Last updated Nov 29, 2025
Prediction
Chamath
economymarkets
As previously stated in July 2022 and reiterated here, during fall and winter 2022–2023 the primary global economic shock point ("tip of the spear") will be a European energy crisis, and if winter 2022–2023 is not mild, global oil markets can rapidly swing from a surplus of about +1 million barrels per day to a deficit of about –2 million barrels per day, amplifying the crisis.
You may you may want to find the clip, Nick from July, where I said the tip of the spear in the fall was going to be the European energy crisis... we better hope that it's a mild winter, because very quickly you can go from plus 1 million barrels to minus two in a in a heartbeat.View on YouTube
Explanation

Assessment of the prediction’s components

  1. “Tip of the spear” = a European energy crisis in fall/winter 2022–23

    • Europe did undergo a major energy shock after Russia cut most pipeline gas flows, leading to extremely high prices and strong policy responses.(imf.org)
    • However, global institutions described the 2022–23 slowdown as driven by multiple forces: the cost‑of‑living crisis, tight financial conditions/interest‑rate hikes, the war in Ukraine more broadly, and China’s weakness, not a single dominant “tip of the spear.”(imf.org)
    • So while Europe’s energy shock was clearly one major risk, the claim that it would be the primary global economic shock is a judgment call rather than something that can be cleanly verified or falsified.
  2. Conditional oil‑market call (“if winter isn’t mild, we can go from +1 mb/d surplus to –2 mb/d deficit quickly”)

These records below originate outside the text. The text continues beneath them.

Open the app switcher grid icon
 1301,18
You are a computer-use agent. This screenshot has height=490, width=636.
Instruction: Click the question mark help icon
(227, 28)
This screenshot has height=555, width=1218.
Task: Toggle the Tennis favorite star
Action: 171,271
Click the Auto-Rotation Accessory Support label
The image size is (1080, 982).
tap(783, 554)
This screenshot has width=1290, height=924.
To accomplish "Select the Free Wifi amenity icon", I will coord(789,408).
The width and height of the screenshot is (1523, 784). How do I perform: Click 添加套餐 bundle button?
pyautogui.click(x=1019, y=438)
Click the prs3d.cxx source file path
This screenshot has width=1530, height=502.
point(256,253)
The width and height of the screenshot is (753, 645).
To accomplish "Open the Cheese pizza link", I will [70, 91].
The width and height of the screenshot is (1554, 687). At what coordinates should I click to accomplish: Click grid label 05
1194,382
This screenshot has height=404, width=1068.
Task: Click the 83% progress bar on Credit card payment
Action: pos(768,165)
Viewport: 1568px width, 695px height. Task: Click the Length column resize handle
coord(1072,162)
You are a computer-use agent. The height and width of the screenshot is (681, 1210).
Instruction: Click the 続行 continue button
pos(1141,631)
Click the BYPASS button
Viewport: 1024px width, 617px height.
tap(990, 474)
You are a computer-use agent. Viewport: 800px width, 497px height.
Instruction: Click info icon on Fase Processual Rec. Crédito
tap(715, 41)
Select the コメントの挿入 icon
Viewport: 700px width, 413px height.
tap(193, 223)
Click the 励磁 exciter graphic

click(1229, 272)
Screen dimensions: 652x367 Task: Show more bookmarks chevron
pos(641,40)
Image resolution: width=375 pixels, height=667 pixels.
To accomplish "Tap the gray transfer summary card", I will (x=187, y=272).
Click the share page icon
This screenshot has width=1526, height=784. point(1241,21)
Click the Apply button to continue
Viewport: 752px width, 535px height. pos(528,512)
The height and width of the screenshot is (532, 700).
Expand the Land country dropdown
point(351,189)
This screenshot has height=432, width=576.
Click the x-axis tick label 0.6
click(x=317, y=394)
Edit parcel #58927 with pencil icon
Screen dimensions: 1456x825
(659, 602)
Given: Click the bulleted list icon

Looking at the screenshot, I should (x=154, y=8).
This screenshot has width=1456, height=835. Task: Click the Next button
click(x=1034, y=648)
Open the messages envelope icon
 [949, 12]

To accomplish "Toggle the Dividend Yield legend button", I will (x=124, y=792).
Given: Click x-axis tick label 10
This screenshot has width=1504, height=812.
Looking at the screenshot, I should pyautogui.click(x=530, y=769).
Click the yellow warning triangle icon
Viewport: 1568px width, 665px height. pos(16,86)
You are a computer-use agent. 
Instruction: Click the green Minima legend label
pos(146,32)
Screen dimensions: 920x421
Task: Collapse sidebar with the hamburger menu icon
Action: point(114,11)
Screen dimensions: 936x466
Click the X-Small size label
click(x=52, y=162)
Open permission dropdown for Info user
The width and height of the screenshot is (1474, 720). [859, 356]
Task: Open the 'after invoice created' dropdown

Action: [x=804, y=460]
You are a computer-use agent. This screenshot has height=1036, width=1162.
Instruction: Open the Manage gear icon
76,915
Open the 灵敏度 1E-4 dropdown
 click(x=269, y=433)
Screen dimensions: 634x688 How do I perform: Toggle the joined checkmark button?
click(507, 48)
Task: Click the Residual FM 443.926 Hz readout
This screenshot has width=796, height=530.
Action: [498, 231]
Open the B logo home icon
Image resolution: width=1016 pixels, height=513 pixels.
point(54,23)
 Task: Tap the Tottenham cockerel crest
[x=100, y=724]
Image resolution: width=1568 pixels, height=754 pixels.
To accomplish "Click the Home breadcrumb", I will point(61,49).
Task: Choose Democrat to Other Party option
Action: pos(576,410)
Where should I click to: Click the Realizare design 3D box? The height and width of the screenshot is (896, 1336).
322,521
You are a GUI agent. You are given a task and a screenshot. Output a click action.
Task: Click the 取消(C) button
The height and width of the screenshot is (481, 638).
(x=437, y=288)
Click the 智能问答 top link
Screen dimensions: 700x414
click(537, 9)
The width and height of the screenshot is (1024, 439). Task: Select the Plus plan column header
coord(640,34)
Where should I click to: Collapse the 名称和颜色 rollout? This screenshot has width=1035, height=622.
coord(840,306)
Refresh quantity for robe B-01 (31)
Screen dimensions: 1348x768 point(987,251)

    • The actual winter was exceptionally mild: December 2022–February 2023 was Europe’s second‑warmest winter on record, which explicitly “offered some short‑term relief” to governments facing high gas prices by reducing heating demand.(aljazeera.com)
    • Because of this mild weather plus conservation and fuel‑switching, European gas demand in the 2022–23 heating season fell by about 16% in OECD Europe and over 20% in wider Europe, a record drop that helped avoid severe shortages.(ogj.com)
    • IEA data show that in 4Q22 global oil supply exceeded demand by over 1 mb/d, leading to inventory builds, and the IEA expected the market to remain well supplied through the first half of 2023; they spoke of a possible later tightening, not an actual swing to a ~–2 mb/d deficit.(iea.org)
    • In other words, the antecedent of his conditional (a non‑mild winter) did not occur, and the extreme –2 mb/d deficit scenario never materialized. That makes the quantitative part of his prediction effectively untestable in real‑world conditions.

Why the overall judgment is “ambiguous”

  • Parts of the narrative were directionally reasonable: Europe’s energy situation was a central macro risk, and oil markets started from around a 1 mb/d surplus in late 2022.(iea.org)
  • But:
    • The key worst‑case mechanism he highlighted (a non‑mild winter driving a rapid swing to a large oil deficit) never faced the test because winter turned out unusually warm, and
    • Whether Europe’s energy crisis was the primary global economic “tip of the spear” is inherently subjective, given the simultaneous roles of monetary tightening, global inflation, and China‑related shocks.

Because the prediction hinges on a counterfactual condition that didn’t happen and on a subjective ranking of global shock drivers, the accuracy cannot be determined in a clean, binary way; hence the result is ambiguous, not clearly right or wrong.